"What the use of P [the significance level] implies, therefore, is that a hypothesis that may be true may be rejected because it has not predicted observable results that have not occurred." (Harold Jeffreys, "Theory of Probability", 1939)
"Only by the analysis and interpretation of observations as they are made, and the examination of the larger implications of the results, is one in a satisfactory position to pose new experimental and theoretical questions of the greatest significance." (John A Wheeler, "Elementary Particle Physics", American Scientist, 1947)
"As usual we may make the errors of I) rejecting the null hypothesis when it is true, II) accepting the null hypothesis when it is false. But there is a third kind of error which is of interest because the present test of significance is tied up closely with the idea of making a correct decision about which distribution function has slipped furthest to the right. We may make the error of III) correctly rejecting the null hypothesis for the wrong reason." (Frederick Mosteller, "A k-Sample Slippage Test for an Extreme Population", The Annals of Mathematical Statistics 19, 1948)
"Errors of the third kind happen in conventional tests of differences of means, but they are usually not considered, although their existence is probably recognized. It seems to the author that there may be several reasons for this among which are 1) a preoccupation on the part of mathematical statisticians with the formal questions of acceptance and rejection of null hypotheses without adequate consideration of the implications of the error of the third kind for the practical experimenter, 2) the rarity with which an error of the third kind arises in the usual tests of significance." (Frederick Mosteller, "A k-Sample Slippage Test for an Extreme Population", The Annals of Mathematical Statistics 19, 1948)
"If significance tests are required for still larger samples, graphical accuracy is insufficient, and arithmetical methods are advised. A word to the wise is in order here, however. Almost never does it make sense to use exact binomial significance tests on such data - for the inevitable small deviations from the mathematical model of independence and constant split have piled up to such an extent that the binomial variability is deeply buried and unnoticeable. Graphical treatment of such large samples may still be worthwhile because it brings the results more vividly to the eye." (Frederick Mosteller & John W Tukey, "The Uses and Usefulness of Binomial Probability Paper?", Journal of the American Statistical Association 44, 1949)
"One reason for preferring to present a confidence interval statement (where possible) is that the confidence interval, by its width, tells more about the reliance that can be placed on the results of the experiment than does a YES-NO test of significance." (Mary G Natrella, "The relation between confidence intervals and tests of significance", American Statistician 14, 1960)

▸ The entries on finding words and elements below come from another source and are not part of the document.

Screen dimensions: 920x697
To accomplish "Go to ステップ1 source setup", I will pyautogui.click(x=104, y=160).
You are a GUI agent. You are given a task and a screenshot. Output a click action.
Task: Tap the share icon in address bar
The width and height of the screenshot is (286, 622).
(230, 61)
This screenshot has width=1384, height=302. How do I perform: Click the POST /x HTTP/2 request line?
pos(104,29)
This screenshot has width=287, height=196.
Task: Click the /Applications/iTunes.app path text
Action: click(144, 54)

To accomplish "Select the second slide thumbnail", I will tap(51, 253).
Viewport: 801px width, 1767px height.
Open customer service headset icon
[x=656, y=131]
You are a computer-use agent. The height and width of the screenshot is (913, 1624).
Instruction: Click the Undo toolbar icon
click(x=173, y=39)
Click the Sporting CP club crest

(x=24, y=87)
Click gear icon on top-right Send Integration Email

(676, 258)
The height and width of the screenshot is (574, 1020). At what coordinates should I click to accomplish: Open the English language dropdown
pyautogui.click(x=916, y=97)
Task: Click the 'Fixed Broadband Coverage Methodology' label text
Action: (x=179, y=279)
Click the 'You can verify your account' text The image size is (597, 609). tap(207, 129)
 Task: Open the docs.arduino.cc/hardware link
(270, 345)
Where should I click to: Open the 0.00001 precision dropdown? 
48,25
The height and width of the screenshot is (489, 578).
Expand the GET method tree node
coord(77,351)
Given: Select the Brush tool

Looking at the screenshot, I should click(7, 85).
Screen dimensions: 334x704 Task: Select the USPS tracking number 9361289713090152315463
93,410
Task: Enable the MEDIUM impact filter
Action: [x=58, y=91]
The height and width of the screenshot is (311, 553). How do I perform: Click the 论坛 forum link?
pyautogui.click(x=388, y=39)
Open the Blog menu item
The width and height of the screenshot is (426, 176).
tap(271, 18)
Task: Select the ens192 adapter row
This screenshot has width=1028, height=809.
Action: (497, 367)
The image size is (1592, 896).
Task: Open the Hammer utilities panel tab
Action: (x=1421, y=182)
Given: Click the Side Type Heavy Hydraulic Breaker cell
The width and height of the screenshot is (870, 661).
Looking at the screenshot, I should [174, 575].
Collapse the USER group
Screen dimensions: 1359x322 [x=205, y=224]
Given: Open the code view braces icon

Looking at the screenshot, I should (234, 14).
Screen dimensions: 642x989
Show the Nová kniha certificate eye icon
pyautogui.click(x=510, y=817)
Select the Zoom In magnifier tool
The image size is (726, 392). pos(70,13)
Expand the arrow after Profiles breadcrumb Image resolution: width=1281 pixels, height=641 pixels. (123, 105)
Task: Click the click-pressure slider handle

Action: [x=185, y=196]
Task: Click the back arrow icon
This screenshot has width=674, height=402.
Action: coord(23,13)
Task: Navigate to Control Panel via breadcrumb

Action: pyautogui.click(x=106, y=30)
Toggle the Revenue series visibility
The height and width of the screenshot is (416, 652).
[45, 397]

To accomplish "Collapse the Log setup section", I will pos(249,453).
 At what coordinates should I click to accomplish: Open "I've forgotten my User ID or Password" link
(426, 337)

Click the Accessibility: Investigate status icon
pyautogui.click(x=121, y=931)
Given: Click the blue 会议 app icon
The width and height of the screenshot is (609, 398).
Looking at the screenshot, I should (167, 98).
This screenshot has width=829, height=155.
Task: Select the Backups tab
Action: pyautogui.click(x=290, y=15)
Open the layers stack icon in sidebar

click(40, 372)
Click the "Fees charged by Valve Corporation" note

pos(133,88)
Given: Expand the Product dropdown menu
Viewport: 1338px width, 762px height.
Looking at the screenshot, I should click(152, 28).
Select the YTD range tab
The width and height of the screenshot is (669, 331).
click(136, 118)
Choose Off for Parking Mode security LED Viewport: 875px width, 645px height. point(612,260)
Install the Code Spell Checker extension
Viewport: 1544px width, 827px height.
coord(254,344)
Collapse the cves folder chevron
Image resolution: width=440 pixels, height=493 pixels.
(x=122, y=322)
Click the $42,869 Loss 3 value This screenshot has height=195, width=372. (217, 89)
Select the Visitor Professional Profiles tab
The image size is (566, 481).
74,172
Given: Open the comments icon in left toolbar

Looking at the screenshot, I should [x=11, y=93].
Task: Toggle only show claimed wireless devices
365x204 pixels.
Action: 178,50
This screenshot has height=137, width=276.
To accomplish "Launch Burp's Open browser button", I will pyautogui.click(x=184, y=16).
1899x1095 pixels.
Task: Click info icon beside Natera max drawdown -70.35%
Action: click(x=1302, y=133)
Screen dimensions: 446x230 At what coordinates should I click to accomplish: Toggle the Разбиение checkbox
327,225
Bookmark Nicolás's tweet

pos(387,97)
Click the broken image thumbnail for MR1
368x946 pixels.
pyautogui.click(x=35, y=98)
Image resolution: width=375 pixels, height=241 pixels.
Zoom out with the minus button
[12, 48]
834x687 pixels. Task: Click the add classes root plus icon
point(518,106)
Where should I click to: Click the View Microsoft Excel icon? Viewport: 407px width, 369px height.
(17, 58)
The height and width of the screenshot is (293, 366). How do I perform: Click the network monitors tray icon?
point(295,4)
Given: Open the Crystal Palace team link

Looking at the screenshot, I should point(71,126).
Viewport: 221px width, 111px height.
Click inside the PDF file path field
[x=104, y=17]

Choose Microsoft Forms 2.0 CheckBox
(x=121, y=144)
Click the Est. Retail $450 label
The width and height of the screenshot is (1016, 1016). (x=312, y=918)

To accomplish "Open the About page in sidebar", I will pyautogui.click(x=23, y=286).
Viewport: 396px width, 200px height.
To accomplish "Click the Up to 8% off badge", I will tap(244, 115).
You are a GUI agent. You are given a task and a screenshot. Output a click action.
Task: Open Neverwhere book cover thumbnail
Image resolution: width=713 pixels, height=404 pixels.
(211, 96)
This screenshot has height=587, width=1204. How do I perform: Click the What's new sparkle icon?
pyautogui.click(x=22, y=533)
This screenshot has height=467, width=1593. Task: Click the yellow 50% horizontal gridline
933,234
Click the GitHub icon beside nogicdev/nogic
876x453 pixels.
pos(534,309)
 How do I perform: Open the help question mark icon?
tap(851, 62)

"Confidence intervals give a feeling of the uncertainty of experimental evidence, and (very important) give it in the same units [...] as the original observations." (Mary G Natrella, "The relation between confidence intervals and tests of significance", American Statistician 14, 1960)
"The null-hypothesis significance test treats ‘acceptance’ or ‘rejection’ of a hypothesis as though these were decisions one makes. But a hypothesis is not something, like a piece of pie offered for dessert, which can be accepted or rejected by a voluntary physical action. Acceptance or rejection of a hypothesis is a cognitive process, a degree of believing or disbelieving which, if rational, is not a matter of choice but determined solely by how likely it is, given the evidence, that the hypothesis is true." (William W Rozeboom, "The fallacy of the null–hypothesis significance test", Psychological Bulletin 57, 1960)
"The null hypothesis of no difference has been judged to be no longer a sound or fruitful basis for statistical investigation. […] Significance tests do not provide the information that scientists need, and, furthermore, they are not the most effective method for analyzing and summarizing data." (Cherry A Clark, "Hypothesis Testing in Relation to Statistical Methodology", Review of Educational Research Vol. 33, 1963)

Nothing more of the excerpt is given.